_TASK ITEM_:
Copy out the data so that nothing differs from the original.

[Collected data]
★ ★ ★ ★ ★

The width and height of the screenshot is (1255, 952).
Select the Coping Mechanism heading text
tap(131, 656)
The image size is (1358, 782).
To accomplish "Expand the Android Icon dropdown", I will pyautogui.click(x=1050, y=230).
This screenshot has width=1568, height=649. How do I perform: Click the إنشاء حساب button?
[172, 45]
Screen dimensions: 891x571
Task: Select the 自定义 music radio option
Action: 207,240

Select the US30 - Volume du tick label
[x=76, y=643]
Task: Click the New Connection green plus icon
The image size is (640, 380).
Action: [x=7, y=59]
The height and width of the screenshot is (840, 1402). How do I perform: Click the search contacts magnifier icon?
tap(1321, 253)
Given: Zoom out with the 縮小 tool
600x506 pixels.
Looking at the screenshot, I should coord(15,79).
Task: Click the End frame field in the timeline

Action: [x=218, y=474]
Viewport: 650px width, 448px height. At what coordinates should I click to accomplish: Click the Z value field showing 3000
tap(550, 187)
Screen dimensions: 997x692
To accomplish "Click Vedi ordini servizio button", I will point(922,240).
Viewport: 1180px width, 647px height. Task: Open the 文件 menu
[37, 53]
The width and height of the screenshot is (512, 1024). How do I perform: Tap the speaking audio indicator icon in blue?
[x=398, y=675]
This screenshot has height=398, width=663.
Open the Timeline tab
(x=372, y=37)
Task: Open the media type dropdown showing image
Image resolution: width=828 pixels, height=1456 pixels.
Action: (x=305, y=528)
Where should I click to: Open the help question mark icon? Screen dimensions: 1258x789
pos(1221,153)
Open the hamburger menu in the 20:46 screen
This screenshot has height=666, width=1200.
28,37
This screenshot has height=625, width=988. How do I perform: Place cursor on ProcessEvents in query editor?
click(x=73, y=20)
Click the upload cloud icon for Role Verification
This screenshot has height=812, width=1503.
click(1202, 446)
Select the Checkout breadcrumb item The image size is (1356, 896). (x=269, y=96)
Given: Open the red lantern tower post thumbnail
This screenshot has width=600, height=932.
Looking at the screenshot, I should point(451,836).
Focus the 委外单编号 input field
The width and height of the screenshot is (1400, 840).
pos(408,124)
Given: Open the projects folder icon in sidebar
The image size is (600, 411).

★ ★ ★ ★ ★

_EXERCISE RESPONSE_:
The width and height of the screenshot is (1255, 952).
Select the Coping Mechanism heading text
tap(131, 656)
The image size is (1358, 782).
To accomplish "Expand the Android Icon dropdown", I will pyautogui.click(x=1050, y=230).
This screenshot has width=1568, height=649. How do I perform: Click the إنشاء حساب button?
[172, 45]
Screen dimensions: 891x571
Task: Select the 自定义 music radio option
Action: 207,240

Select the US30 - Volume du tick label
[x=76, y=643]
Task: Click the New Connection green plus icon
The image size is (640, 380).
Action: [x=7, y=59]
The height and width of the screenshot is (840, 1402). How do I perform: Click the search contacts magnifier icon?
tap(1321, 253)
Given: Zoom out with the 縮小 tool
600x506 pixels.
Looking at the screenshot, I should coord(15,79).
Task: Click the End frame field in the timeline

Action: [x=218, y=474]
Viewport: 650px width, 448px height. At what coordinates should I click to accomplish: Click the Z value field showing 3000
tap(550, 187)
Screen dimensions: 997x692
To accomplish "Click Vedi ordini servizio button", I will point(922,240).
Viewport: 1180px width, 647px height. Task: Open the 文件 menu
[37, 53]
The width and height of the screenshot is (512, 1024). How do I perform: Tap the speaking audio indicator icon in blue?
[x=398, y=675]
This screenshot has height=398, width=663.
Open the Timeline tab
(x=372, y=37)
Task: Open the media type dropdown showing image
Image resolution: width=828 pixels, height=1456 pixels.
Action: (x=305, y=528)
Where should I click to: Open the help question mark icon? Screen dimensions: 1258x789
pos(1221,153)
Open the hamburger menu in the 20:46 screen
This screenshot has height=666, width=1200.
28,37
This screenshot has height=625, width=988. How do I perform: Place cursor on ProcessEvents in query editor?
click(x=73, y=20)
Click the upload cloud icon for Role Verification
This screenshot has height=812, width=1503.
click(1202, 446)
Select the Checkout breadcrumb item The image size is (1356, 896). (x=269, y=96)
Given: Open the red lantern tower post thumbnail
This screenshot has width=600, height=932.
Looking at the screenshot, I should point(451,836).
Focus the 委外单编号 input field
The width and height of the screenshot is (1400, 840).
pos(408,124)
Given: Open the projects folder icon in sidebar
The image size is (600, 411).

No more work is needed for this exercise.